Eisley's big break was being discovered in a Pasadena production of Who Was That Lady I Saw You With? where he was signed to a contract with Warner Bros. In the days of Tab, Ty, and Rock, Warner Bros. did not want a leading man with the name of "Fred" so they changed his first name to "Anthony". In 1959, Eisley played Carter Henry (as Fred Eisley), The Young Philadelphians (1959).

Hawaiian Eye
Eisley is best known for his starring role in the series Hawaiian Eye, which aired from 1959 to 1963. After scouts saw him in the play Who Was That Lady?, Warner Bros. signed him to a contract.  Eisley changed his name from Fred to Anthony at the request of  the studio. Anthony had thought he would play a comedian but Warner Brothers Television placed him in a suave private eye role in Hawaiian Eye.  Eisley said that he left after the third season to be replaced by Troy Donahue as a hotel social director, Philip Barton. In the two previous seasons, Donahue had portrayed the detective Sandy Winfield, II, on another ABC/WB series, Surfside 6, set on a houseboat in Miami Beach. Donahue was eleven years Eisley's junior.
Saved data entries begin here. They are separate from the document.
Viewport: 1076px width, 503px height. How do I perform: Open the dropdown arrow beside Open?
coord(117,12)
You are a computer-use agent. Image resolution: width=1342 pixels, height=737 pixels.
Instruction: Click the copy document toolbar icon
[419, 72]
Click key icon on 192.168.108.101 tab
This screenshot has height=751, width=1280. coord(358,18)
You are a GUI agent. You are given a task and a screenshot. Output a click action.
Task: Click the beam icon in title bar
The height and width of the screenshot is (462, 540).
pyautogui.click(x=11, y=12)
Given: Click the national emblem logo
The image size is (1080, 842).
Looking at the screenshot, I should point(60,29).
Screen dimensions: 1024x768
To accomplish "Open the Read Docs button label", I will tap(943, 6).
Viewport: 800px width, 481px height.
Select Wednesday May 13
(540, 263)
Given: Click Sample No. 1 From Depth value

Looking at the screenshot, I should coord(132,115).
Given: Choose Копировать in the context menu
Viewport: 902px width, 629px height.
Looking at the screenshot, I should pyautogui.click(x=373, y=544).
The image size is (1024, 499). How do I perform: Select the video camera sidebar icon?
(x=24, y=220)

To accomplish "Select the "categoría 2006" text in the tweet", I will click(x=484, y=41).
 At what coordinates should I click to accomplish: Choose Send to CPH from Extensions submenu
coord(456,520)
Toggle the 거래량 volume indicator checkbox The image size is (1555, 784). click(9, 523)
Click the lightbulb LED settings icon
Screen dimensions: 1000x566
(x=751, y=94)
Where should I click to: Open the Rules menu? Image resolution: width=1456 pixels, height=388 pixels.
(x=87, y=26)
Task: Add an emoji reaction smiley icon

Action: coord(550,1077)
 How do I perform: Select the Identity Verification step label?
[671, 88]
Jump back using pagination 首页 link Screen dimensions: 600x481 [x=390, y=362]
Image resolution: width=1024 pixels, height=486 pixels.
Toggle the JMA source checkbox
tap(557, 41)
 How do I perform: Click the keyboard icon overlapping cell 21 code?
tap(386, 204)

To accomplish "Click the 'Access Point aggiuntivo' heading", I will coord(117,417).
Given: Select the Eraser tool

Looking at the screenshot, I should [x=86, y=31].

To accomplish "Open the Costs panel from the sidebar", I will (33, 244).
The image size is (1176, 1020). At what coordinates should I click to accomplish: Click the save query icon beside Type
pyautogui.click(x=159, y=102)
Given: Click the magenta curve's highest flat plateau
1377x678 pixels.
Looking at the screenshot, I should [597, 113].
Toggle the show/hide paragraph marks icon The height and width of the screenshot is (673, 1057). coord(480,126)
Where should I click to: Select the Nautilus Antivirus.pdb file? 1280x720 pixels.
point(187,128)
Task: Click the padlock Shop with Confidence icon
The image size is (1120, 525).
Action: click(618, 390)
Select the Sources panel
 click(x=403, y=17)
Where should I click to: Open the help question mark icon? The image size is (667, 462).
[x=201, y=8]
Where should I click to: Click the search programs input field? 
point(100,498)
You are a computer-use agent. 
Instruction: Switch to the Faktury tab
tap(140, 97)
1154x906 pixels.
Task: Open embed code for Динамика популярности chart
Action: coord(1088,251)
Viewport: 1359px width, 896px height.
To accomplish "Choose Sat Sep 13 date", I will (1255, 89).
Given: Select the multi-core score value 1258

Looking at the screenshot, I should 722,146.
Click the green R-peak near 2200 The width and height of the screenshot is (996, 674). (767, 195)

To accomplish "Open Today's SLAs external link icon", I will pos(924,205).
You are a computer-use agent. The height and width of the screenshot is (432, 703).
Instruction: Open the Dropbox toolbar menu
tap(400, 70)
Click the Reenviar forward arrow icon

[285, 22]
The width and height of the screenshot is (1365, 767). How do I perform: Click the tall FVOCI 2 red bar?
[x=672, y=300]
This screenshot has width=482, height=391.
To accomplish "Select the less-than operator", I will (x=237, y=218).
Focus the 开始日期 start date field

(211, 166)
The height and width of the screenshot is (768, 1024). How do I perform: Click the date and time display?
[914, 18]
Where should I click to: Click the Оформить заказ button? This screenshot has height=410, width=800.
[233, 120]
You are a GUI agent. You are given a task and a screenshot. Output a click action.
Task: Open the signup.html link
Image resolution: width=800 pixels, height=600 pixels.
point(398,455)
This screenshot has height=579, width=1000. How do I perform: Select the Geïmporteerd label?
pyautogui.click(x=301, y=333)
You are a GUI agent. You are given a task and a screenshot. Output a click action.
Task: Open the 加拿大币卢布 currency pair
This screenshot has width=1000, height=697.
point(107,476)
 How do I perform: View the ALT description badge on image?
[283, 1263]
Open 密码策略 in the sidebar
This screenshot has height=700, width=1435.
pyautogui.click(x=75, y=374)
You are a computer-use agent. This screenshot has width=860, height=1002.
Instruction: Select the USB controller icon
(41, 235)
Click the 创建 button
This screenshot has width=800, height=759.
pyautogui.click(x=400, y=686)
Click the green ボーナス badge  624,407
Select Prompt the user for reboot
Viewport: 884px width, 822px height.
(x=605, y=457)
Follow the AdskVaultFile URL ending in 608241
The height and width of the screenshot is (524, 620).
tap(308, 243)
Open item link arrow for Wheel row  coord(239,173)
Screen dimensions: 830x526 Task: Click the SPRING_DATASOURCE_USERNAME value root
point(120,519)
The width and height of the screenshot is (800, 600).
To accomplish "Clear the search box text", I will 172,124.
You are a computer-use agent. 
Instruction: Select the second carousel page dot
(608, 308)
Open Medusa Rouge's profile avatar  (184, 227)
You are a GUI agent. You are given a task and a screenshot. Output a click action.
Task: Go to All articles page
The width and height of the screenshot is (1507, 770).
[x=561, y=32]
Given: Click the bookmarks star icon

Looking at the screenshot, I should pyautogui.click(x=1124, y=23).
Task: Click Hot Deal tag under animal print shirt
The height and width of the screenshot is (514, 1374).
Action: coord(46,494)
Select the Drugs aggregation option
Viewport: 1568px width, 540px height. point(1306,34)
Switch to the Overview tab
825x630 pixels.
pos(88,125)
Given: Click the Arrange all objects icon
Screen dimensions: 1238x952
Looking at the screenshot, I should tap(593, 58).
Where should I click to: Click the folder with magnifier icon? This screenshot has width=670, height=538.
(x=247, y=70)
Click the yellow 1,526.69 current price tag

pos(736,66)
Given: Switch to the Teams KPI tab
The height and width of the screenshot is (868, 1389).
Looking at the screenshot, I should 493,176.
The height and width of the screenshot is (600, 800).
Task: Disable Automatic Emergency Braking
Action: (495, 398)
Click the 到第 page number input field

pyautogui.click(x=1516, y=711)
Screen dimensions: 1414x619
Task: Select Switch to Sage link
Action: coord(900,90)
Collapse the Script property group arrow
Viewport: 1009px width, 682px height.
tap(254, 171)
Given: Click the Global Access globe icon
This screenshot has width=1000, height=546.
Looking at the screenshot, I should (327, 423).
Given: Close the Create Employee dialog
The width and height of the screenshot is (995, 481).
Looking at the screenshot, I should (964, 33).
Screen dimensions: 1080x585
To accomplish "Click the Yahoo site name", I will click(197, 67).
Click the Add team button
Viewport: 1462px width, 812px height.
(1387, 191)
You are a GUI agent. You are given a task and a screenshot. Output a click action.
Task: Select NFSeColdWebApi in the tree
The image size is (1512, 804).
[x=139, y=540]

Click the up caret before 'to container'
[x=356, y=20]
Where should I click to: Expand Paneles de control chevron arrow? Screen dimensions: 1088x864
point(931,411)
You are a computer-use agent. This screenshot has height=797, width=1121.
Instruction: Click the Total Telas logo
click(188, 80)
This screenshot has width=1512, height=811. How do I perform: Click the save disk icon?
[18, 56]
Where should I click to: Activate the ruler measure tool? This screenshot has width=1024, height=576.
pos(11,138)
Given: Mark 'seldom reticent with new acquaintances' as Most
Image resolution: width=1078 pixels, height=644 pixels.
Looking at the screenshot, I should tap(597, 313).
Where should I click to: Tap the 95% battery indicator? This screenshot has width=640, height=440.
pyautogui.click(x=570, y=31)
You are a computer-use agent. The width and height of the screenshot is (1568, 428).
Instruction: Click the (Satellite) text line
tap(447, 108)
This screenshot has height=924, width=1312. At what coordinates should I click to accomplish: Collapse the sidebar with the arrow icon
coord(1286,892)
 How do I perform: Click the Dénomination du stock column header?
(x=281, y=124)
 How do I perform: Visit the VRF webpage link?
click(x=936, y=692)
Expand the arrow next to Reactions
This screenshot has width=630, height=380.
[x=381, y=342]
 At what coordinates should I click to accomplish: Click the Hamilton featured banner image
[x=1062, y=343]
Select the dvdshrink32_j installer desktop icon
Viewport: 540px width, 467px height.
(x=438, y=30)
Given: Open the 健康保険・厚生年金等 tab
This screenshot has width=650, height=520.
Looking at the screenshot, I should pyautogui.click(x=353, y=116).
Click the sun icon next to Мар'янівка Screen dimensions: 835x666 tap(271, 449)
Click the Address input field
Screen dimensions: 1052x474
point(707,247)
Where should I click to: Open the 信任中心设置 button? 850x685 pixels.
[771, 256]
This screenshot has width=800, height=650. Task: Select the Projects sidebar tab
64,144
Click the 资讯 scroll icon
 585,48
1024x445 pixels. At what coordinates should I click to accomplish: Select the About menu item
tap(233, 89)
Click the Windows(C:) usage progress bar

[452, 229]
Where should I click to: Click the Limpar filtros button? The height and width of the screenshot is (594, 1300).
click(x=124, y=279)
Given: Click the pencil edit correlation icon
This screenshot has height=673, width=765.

When a Los Angeles Times television critic attacked Hawaiian Eye, Eisley penned a reply that was printed in the critic's column on December 7, 1960: "I too would like to see more food for thought on television. I have children whose viewpoints will be largely affected in certain areas by their many hours gazing at the one-eyed monster. But our world is solemn enough as it is. I'd hate to limit them -- or myself -- to a leisure-time diet devoid of laughter, adventure and romance."

During his Warner Brothers period, Eisley also appeared in Portrait of a Mobster (1961).

Support of mandatory school prayer
In 1964, Eisley acted as master of ceremonies at a "Project Prayer" rally attended by 2,500 people at the Shrine Auditorium in Los Angeles. The gathering sought to flood the United States Congress with letters in support of mandatory school prayer, following two decisions in 1962 and 1963 by the United States Supreme Court, which struck down mandatory school prayer as conflicting with the Establishment Clause of the First Amendment to the United States Constitution.

Eisley declared at the Project Prayer rally that the United States was facing "an ideological crisis. Movie stars and the stars of the entertainment world will tell you what you can do about it. Everything will be from the heart." Eisley was joined at the event by Walter Brennan, on whose series The Real McCoys he had once been a guest star, Rhonda Fleming, Lloyd Nolan, Dale Evans, Pat Boone, and Gloria Swanson. Eisley added that John Wayne, Ronald Reagan, Roy Rogers, Mary Pickford, Jane Russell, Ginger Rogers, and Pat Buttram would also have attended the rally if their schedules had not been in conflict.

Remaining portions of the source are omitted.